Canadian Mac Forums at ehMac banner

Are schools overstepping their authority in disciplining students over internet posts

  • Yes school authority should be limited to matters at the school

    Votes: 26 45.6%
  • No schools should have authority to discipline over this

    Votes: 31 54.4%
1 - 20 of 71 Posts

·
Premium Member
Joined
·
31,013 Posts
Discussion Starter · #1 ·
More GTA students punished over Facebook comments
Updated Mon. Apr. 30 2007 10:12 AM ET

toronto.ctv.ca

More Toronto-area students have been disciplined following comments posted on the popular social networking website Facebook.com.

Five Grade 8 students from Willowbrook Public School in Thornhill have been banned from a year-end trip to Montreal after disparaging remarks about teachers were posted online.
http://www.ctv.ca/servlet/ArticleNe...ook_punishment_070430/20070430?hub=TopStories

This is a growing issue.....strikes me that there is a free speech issue here and that schools are over stepping their authority.
 

·
Canadian By Choice
Joined
·
117,692 Posts
I am torn over this issue. While I advocate free speech, the comments made by these students could lead to the suspension of this teacher. The students might just be "joking around", as they contend, but there are consequences to these jokes.

With freedom comes responsibility to use that freedom wisely.
 

·
Premium Member
Joined
·
2,705 Posts
I don't think this is a free-speech issue. This could be a legal matter and it a form of abuse. I am not 100% sure of Canadian law but the teacher could have sued over slander. He was making false aqcuisations about a teacher he should have respect for.

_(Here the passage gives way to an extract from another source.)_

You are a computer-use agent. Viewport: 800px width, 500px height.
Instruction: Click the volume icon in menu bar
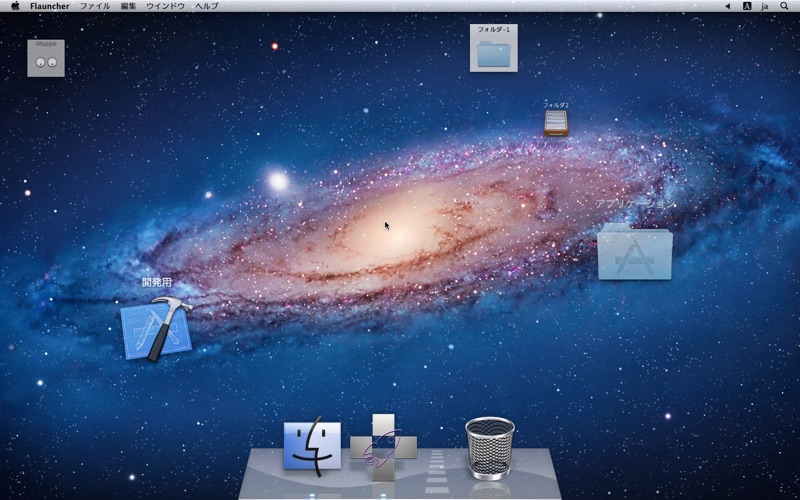pos(727,6)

Is it free speech if some posts on the internet that they bought a gun a plan on shooting someone?
 

·
Mac Guru
Joined
·
14,627 Posts
There appears to be a difference between insulting or making disparaging remarks about an individual in person than doing the same on a web site such as Facebook, whereas in reality, there is no difference, except that one of the two is done virtually, but nevertheless is the same deal, is it not? Although one may argue freedom of speech, if you make a disparaging remark or an insulting comment to a teacher to her face, and you get suspended for it (or given "detention"), that's seen as the norm. However, if the exact same is done, but on Facebook, it's suddenly a different can of worms. Now why is that?
 

·
Mac Guru
Joined
·
14,627 Posts
You should add another poll option: "On the fence on the matter."
 

·
Premium Member
Joined
·
15,709 Posts
What the students wrote was offensive, and easily traced back to them.

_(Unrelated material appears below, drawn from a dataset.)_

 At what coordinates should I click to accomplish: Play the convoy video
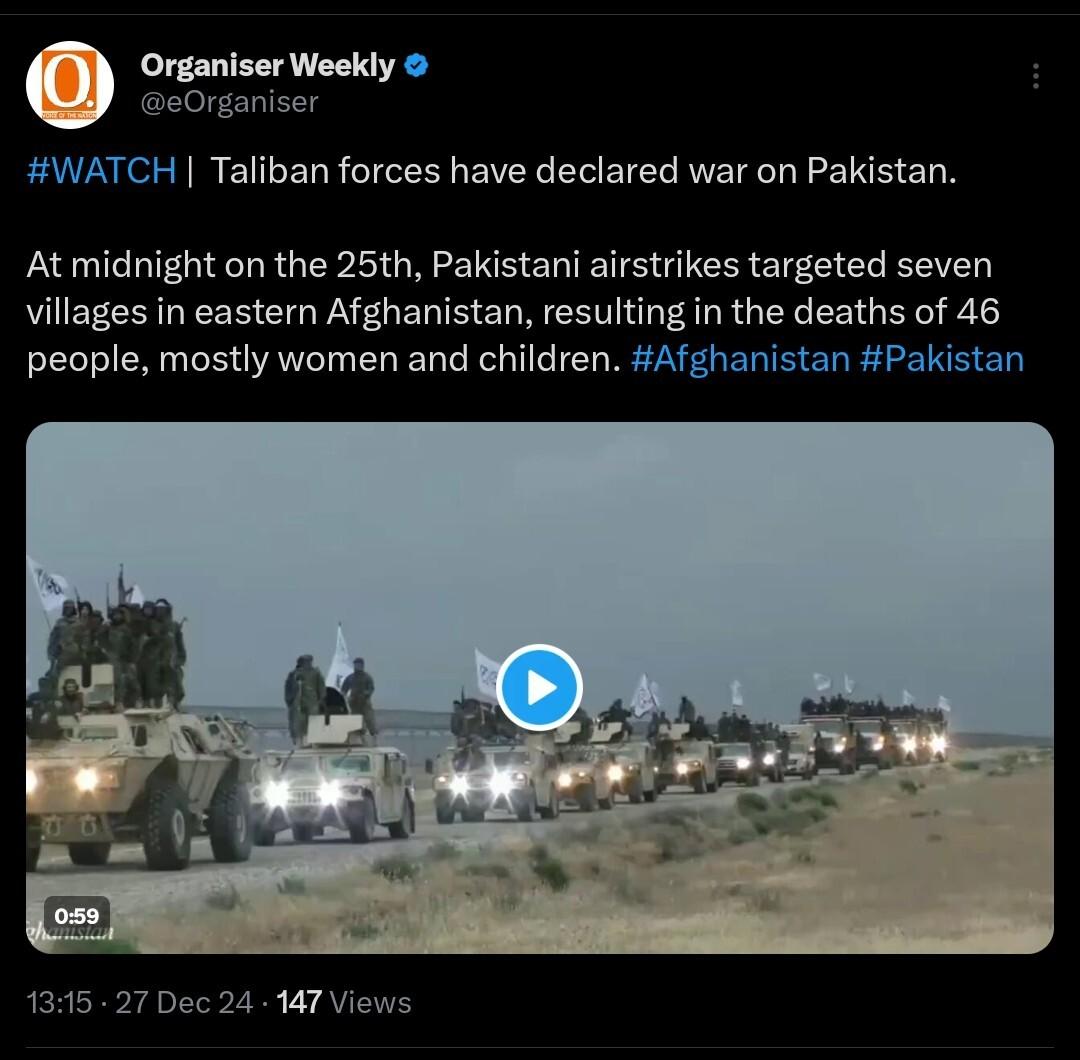(539, 687)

I don't buy the parental argument that this happened away from school and therefore should not fall under the school's jurisdiction. The kids are lucky if they only get brief suspensions and don't get to go on school trips. Parents who condone this kind of abuse aren't helping at all. At least if they apologized for their kids, they might not reap the lawsuit they deserve to lose as a result.
 

·
Premium Member
Joined
·
3,175 Posts
Since the offensive stuff is about the teachers it could be argued that it is indeed 'at the school'. Much as homework is done at home, but managed by the school.

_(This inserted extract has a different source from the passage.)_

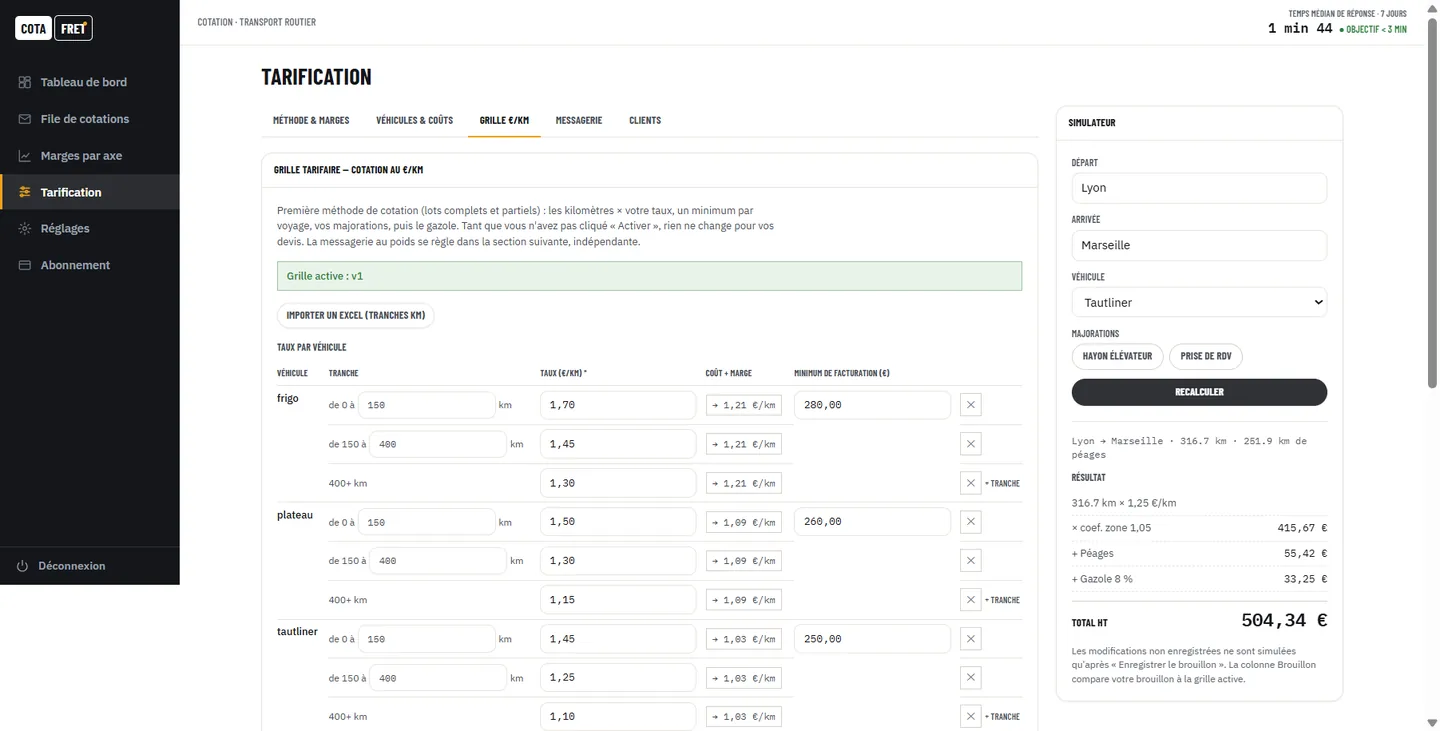The image size is (1440, 731).
Task: Click the Départ field containing Lyon
Action: pyautogui.click(x=1199, y=188)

A doubt if we would find it acceptable for someone to say something disparaging or insulting to a teacher at school, so why is it acceptable away from school, in such a public manner?

I am in the same place as Dr G on this one. We need to find a way to teach more about the responsibility part of the equation.
 

·
Registered
Joined
·
835 Posts
I agree with Dr. G. With free speech comes the responsibility to use it wisely. What they said could or may have caused the teachers real harm.

"Dad's" upset because his son was called to account for his actions. Does he or his son understand that they prossibly slandered teacher(s)? I don't see any mention of an apology by the father for the actions of his son. Only excuses. Or doesn't that matter to him?

Bram Koch:
"I didn't think it would be so public. I was just writing it to my friends. I didn't expect that the teachers would get involved and that they would be reading this," he said.
So it was okay just so long as it remained "private"?

The student also violated board policy which reads: "Misconduct carried out over the Internet may be subject to school discipline, whether carried out at home, at a school or elsewhere." I suspect that the policy was clearly stated somewhere in their handbook or agenda and the parents were made aware of it. It's too bad some of the parents didn't take the time to go over the policy with their children and remind them to use their "freedom of speech" wisely.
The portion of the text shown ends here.